An artistic display that now hangs inside the house of Ohio State University President Gordon Gee, utilizes paper birch branches rescued from the rubble of the September 16 tornado that heavily damaged the Wooster campus of the university’s Ohio Agricultural Research and Development Center (OARDC) and its Secrest Arboretum.
The paper birch (Betula papyrifera) these branches came from is a native tree that has withstood the test of time in Secrest Arboretum since 1917. The tornado obliterated some 1,500 trees covering one-fourth of the arboretum, returning portions of it to the bareness its founder, Edmund Secrest, found when he came to Ohio in 1905. Secrest’s answer to Ohio’s deforestation and soil erosion problems at the time was to “once again, plant trees.” Today, Secrest Arboretum is committed to doing the same for future generations.
Elsewhere on the OARDC campus, the tornado leveled several buildings; damaged roofs, windows and offices on many others; and destroyed or partially damaged most of the Center’s 26 greenhouses, along with critical research contained inside them. Infrastructure and equipment losses are estimated in the tens of millions of dollars.

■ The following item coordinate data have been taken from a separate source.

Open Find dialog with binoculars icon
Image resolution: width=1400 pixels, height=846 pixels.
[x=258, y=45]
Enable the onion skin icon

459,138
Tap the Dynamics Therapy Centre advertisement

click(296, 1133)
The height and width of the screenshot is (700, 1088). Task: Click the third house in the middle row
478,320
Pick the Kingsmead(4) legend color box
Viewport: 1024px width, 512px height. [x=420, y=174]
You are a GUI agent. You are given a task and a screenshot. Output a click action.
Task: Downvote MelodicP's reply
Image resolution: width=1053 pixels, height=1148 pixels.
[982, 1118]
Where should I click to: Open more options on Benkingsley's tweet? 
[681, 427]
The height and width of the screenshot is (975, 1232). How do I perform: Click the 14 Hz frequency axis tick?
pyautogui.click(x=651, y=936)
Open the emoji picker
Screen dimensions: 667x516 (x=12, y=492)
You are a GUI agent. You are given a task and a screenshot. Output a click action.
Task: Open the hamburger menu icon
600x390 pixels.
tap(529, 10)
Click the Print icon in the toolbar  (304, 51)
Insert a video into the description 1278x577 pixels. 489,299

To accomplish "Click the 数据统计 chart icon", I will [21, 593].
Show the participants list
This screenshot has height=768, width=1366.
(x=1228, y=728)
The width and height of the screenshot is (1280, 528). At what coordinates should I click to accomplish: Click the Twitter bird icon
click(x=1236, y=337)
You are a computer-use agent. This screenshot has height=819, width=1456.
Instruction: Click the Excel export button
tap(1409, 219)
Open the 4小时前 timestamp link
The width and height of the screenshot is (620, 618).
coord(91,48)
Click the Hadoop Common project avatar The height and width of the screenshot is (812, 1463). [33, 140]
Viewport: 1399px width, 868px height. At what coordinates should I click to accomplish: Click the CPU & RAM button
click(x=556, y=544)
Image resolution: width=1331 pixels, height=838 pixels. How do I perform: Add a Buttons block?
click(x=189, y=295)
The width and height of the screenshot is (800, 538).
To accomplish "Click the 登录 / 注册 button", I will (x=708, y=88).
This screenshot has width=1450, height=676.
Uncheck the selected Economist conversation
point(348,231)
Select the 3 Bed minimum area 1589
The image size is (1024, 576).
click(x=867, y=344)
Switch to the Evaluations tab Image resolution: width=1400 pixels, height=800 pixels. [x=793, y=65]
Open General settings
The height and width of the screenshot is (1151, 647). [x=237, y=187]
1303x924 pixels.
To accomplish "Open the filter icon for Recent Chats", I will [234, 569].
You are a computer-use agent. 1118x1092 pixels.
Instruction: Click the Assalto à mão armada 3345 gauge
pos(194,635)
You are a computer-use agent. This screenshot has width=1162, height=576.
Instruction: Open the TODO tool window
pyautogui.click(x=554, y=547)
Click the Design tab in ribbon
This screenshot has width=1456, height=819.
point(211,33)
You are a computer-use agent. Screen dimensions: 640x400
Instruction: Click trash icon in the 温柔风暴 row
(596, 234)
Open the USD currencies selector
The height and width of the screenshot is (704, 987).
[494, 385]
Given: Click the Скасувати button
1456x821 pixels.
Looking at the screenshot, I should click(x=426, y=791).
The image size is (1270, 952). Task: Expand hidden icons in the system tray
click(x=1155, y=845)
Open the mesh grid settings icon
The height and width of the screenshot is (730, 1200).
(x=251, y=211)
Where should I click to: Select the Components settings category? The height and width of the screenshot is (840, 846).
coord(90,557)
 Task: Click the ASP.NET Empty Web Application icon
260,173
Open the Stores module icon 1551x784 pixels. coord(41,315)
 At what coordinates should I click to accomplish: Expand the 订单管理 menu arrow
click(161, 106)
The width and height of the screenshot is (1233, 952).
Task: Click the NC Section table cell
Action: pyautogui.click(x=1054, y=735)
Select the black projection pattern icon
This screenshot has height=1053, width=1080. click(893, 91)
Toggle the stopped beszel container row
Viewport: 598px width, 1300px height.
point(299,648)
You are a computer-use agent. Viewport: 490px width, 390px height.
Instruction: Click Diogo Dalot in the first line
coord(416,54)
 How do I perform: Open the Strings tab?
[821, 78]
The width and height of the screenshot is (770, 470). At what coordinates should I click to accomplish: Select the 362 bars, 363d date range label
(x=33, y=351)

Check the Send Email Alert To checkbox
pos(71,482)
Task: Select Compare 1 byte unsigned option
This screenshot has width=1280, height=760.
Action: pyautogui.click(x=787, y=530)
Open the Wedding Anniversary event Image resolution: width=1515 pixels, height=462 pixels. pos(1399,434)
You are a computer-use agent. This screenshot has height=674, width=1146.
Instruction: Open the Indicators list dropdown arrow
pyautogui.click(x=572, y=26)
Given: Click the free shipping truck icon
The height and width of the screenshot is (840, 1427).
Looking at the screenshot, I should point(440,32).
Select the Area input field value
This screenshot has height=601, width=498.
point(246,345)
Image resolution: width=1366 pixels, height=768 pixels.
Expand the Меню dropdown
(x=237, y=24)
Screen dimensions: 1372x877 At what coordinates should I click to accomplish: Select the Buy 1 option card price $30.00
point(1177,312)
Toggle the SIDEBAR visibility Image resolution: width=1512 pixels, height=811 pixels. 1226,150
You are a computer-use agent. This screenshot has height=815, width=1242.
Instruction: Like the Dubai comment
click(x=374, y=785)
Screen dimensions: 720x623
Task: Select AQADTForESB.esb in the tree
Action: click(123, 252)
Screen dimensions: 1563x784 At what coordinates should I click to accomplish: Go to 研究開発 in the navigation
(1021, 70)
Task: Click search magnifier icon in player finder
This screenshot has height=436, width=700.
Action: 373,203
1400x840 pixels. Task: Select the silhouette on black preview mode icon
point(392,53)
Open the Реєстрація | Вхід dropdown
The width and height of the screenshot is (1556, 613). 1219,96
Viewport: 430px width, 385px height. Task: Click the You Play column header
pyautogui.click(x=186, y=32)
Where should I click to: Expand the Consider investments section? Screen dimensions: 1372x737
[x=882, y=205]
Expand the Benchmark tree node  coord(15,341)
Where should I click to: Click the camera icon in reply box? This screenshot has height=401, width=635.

As the paper birch arrangement hovers from above during the holidays at President Gee’s residence, perhaps revelers will be reminded of Robert Frost’s “Birches”:
“… I’d like to go by climbing a birch tree,
And climb black branches up a snow-white trunk
Toward heaven, till the tree could bear no more,
But dipped its top and set me down again.
That would be good both going and coming back.
One could do worse than be a swinger of birches.”

The branches used in the holiday display for President Gee's residence came from this paper birch tree, from Secrest Arboretum in Wooster.